» **EXTRAIT DU TEXTE**:

▬▬▬▬▬▬▬▬▬▬

Il fait connaissance, en 1914, de deux jeunes écrivains francophones qui viennent d’Egypte et qui se sont installé eux aussi à Triel, sur la Grande Rue, pour terminer dans le calme leur roman, Albert Adès et Albert Josipovici. Personnellement, je suis

arrivée à Mirbeau en étudiant les documents inédits d’Albert Adès, qui a fréquenté et admiré Mirbeau. J’ai acheté en 2009 la maison où Adès a vécu et depuis je cherche à reconstruire son histoire.

En juillet 1914, Adès et Josipovici sont reçus par Mirbeau à Cheverchemont. C’est le début d’une fréquentation qui continue jusqu’en 1916, jusqu’à la mort de Mirbeau pour ce qui concerne Adès, qui ira le voir aussi à Paris. Adès a laissé dans ses notes des récits passionnés et passionnants sur les après-midi passés à Cheverchemont, pendant lesquels Mirbeau parlait en toute liberté avec ses jeunes hôtes, qu’il avait rebaptisés « les Sages », et qu’il submergeait avec le feu d’artifice de ses souvenirs et de ses allocutions tonitruantes sur l’art, la littérature, la nature, la guerre.

Aujourd’hui oubliés, Adès et Josipovici publient leur roman en 1919. Le livre de « Goha le Simple », un récit d’ambiance égyptienne, a donc été écrit à Triel, et a été préfacé par Mirbeau qui a lu le manuscrit et qui était enthousiaste. Goha racontait la vie, des faits vrais et sans fards, affirme-t-il dans la préface. Ça correspond à son idéal de littérature comme il le répétait à Adès et Josipovici pendant leurs rencontres. J’étudie actuellement le manuscrit de Goha le Simple et ses différences par rapport à l’édition : je peux assurer que la manière d’écrire d’Adès et Josipovici a radicalement changé après la rencontre avec Mirbeau. D’une narration encore très lyrique, très chargée d’adjectifs, très romantique, ils sont passé à un style nerveux et épuré, extrêmement efficace dans la présentation des personnages.

Le Livre de « Goha le Simple » connaît, à son époque, un énorme succès : il est traduit en sept langues et arrive à la deuxième place au Prix Goncourt 1919 (après Proust). Il sera adapté pour la scène et représenté à l’Odéon en 1939, et il inspirera un film de Jacques Baratier en 1957, primé au Festival de Cannes.

▬▬▬▬▬▬▬▬▬▬

» **EXERCICE 1**:
Renvoyez chaque ligne des enregistrements ci-dessous qui contient le mot « pixels », en tenant compte de la casse.

▬▬▬▬▬▬▬▬▬▬

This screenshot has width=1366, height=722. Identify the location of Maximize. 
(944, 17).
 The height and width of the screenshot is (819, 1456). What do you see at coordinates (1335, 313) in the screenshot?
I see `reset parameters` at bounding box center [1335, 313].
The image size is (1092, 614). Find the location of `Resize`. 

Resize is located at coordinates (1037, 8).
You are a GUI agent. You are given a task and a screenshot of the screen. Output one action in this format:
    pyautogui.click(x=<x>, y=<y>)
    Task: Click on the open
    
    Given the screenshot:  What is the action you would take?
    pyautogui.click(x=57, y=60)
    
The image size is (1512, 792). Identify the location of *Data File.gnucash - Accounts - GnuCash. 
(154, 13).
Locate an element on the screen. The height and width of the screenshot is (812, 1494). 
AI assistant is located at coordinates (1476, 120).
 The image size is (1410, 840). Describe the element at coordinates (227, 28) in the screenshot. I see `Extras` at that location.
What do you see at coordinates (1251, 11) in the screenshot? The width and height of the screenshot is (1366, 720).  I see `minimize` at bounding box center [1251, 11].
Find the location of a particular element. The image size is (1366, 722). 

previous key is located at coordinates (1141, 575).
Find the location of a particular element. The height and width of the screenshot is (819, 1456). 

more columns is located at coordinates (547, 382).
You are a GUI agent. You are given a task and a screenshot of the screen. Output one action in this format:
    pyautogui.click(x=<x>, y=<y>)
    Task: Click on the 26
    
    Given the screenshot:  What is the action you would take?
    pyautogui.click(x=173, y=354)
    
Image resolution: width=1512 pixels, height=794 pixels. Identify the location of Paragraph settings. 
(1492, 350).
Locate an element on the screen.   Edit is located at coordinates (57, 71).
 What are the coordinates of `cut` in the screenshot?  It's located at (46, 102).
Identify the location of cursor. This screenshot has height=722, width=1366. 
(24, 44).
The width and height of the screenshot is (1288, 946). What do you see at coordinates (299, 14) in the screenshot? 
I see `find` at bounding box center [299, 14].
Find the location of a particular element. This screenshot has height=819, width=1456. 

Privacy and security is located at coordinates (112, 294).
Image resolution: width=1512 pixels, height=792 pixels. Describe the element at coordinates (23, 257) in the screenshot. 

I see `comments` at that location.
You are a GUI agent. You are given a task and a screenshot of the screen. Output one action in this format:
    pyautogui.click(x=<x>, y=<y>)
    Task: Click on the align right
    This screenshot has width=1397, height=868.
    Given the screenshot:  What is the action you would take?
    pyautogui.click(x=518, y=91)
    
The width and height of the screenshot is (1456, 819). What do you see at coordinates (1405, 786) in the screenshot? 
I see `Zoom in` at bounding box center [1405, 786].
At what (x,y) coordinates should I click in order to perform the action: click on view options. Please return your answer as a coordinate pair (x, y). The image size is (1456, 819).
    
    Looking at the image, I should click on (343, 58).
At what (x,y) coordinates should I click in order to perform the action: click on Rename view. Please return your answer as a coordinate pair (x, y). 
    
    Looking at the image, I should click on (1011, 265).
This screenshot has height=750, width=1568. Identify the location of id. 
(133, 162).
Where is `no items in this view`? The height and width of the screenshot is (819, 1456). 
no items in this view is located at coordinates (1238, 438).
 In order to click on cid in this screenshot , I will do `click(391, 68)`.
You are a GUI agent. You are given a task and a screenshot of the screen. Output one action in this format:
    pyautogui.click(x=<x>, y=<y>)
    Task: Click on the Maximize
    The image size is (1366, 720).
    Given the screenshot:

▬▬▬▬▬▬▬▬▬▬

» **EXERCICE 2**:
D'après l'extrait sur Mirbeau et Adès, à quelle place le roman « Goha le Simple » se classe-t-il au prix Goncourt 1919 ?

» **RÉPONSE COMPLÈTE 1**:
Image resolution: width=1512 pixels, height=794 pixels. Identify the location of Paragraph settings. 
Image resolution: width=1512 pixels, height=792 pixels. Describe the element at coordinates (23, 257) in the screenshot. 

» **RÉPONSE COMPLÈTE 2**:
Il arrive à la deuxième place, après Proust.